Situs Pribadi Ketua Dewan Penasehat ICMI Diretas?

Kompas.com - 14/06/2016, 11:21 WIB
Jimly.com Situs pribadi Ketua Dewan Penasehat ICMI, Jimly Asshiddiqie yang disebutnya diretas orang tidak bertanggung jawab.

KOMPAS.com - Setelah situs resmi Ikatan Cendekiawan Muslim Indonesia ( ICMI) dijahili hacker atau peretas pada minggu lalu, kini giliran situs pribadi Ketua Dewan Penasehat ICMI, Jimly Asshiddiqie yang dijahili hacker, setidaknya menurut pengakuan Jimly sendiri.

Kepada Kompas.com, Jimly menduga situs pribadinya tersebut diserang oleh orang yang tidak menyukai dirinya, karena permintaan ICMI untuk memblokir situs YouTube dan Google di Indonesia.

"Iya mungkin karena posisi saya di ICMI," kata Jimmly saat ditemui dalam Milad DKPP ke empat di Gedung parkiran Gedung Badan Pengawas pemilu (Bawaslu), Senin (13/6/2016).

Pantauan KompasTekno pada Selasa (14/6/2016), situs pribadi Jimly yang beralamatkan URL http://jimly.com/ menampilkan halaman kosong dengan pemberitahuan bahwa situs sedang diperbaiki (under maintenance).

KOMPAS.com/Nabilla tashandra Ketua Dewan Kehormatan Penyelenggara Pemilu (DKPP), Jimly Asshiddiqie seusai acara haul Taufieq Kiemas dan buka bersama di kediaman Megawati Soekarnoputri di Jalan Teuku Umar, Jakarta Pusat, Rabu (8/6/2016)
Situs pribadi Jimly yang telah berjalan 10 tahun itu disebut sebagai wadah masyarakat dan akademisi untuk mencari ilmu dan tanya jawab langsung dengannya.

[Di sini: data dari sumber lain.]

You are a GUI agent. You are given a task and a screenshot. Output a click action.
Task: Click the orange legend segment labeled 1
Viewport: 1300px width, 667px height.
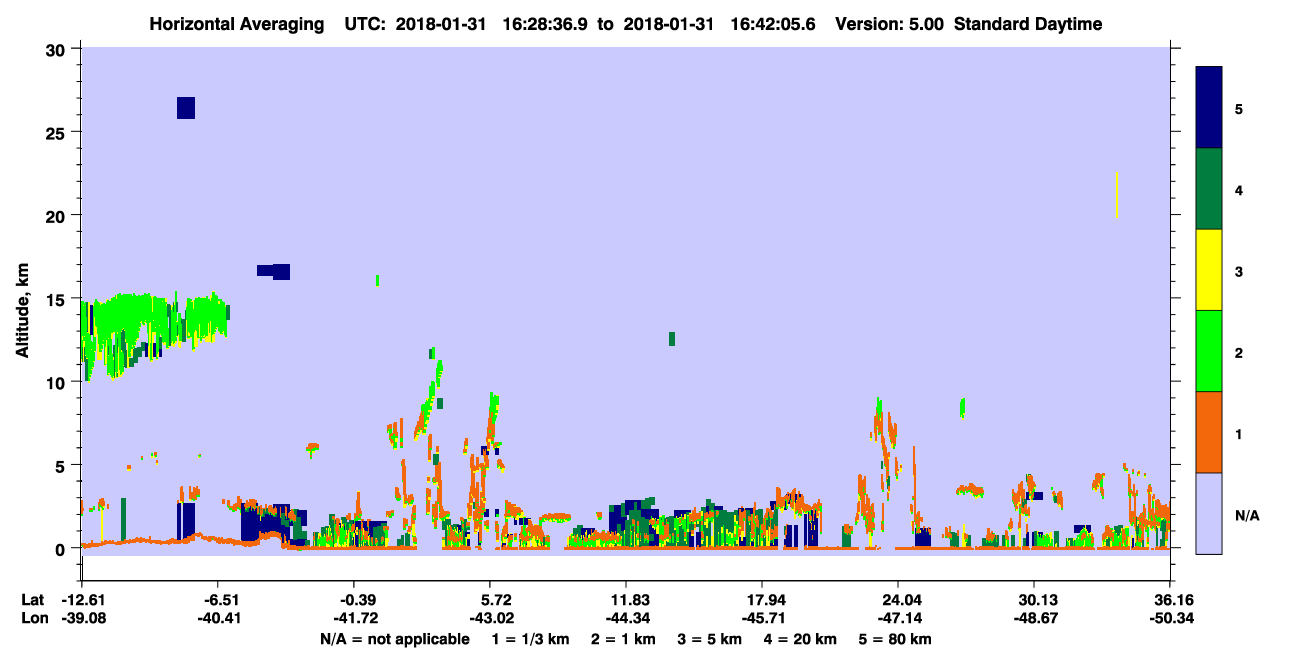[1209, 432]
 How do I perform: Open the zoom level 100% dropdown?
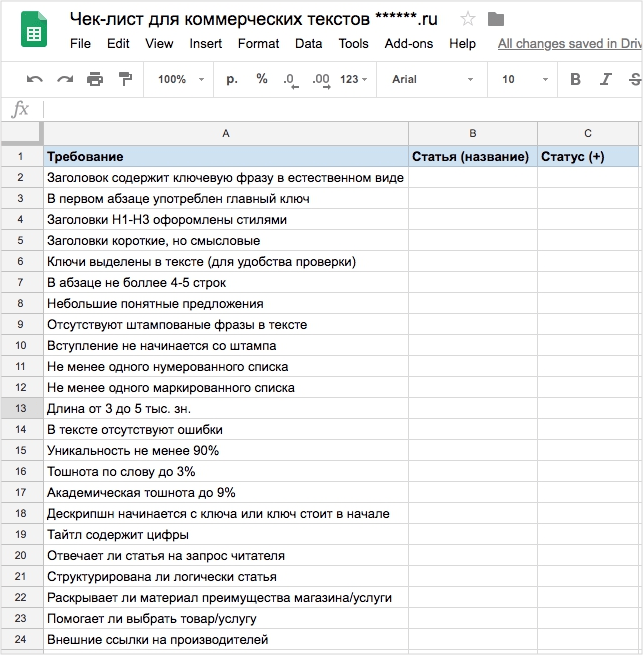pos(181,79)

Media tersebut menjadi tempat Jimly dan masyarakat berinteraksi dengan terkait dunia politik dan lainnya.

"Itu website berisi makalah, buku gratis, tanya jawab seluruh mahasiswa Indonesia," ujar dia.

"Kasihan mahasiswa yang mau tanya kan. Ini yang memblokir saya rasa mungkin tidak puasa karena berbuat jahat," kata mantan Ketua Mahkamah Konstitusi (MK) itu.

Jimly pun meluruskan, dia sebenarnya tidak setuju jika pemerintah diminta memblokir situs Google dan YouTube. Menurut dia, semua media sosial memiliki kelebihan dan kekurangannya.

"Jadi itu (pemblokiran Google dan Youtube) tidak ada di program ICMI, itu tidak benar," ujar dia.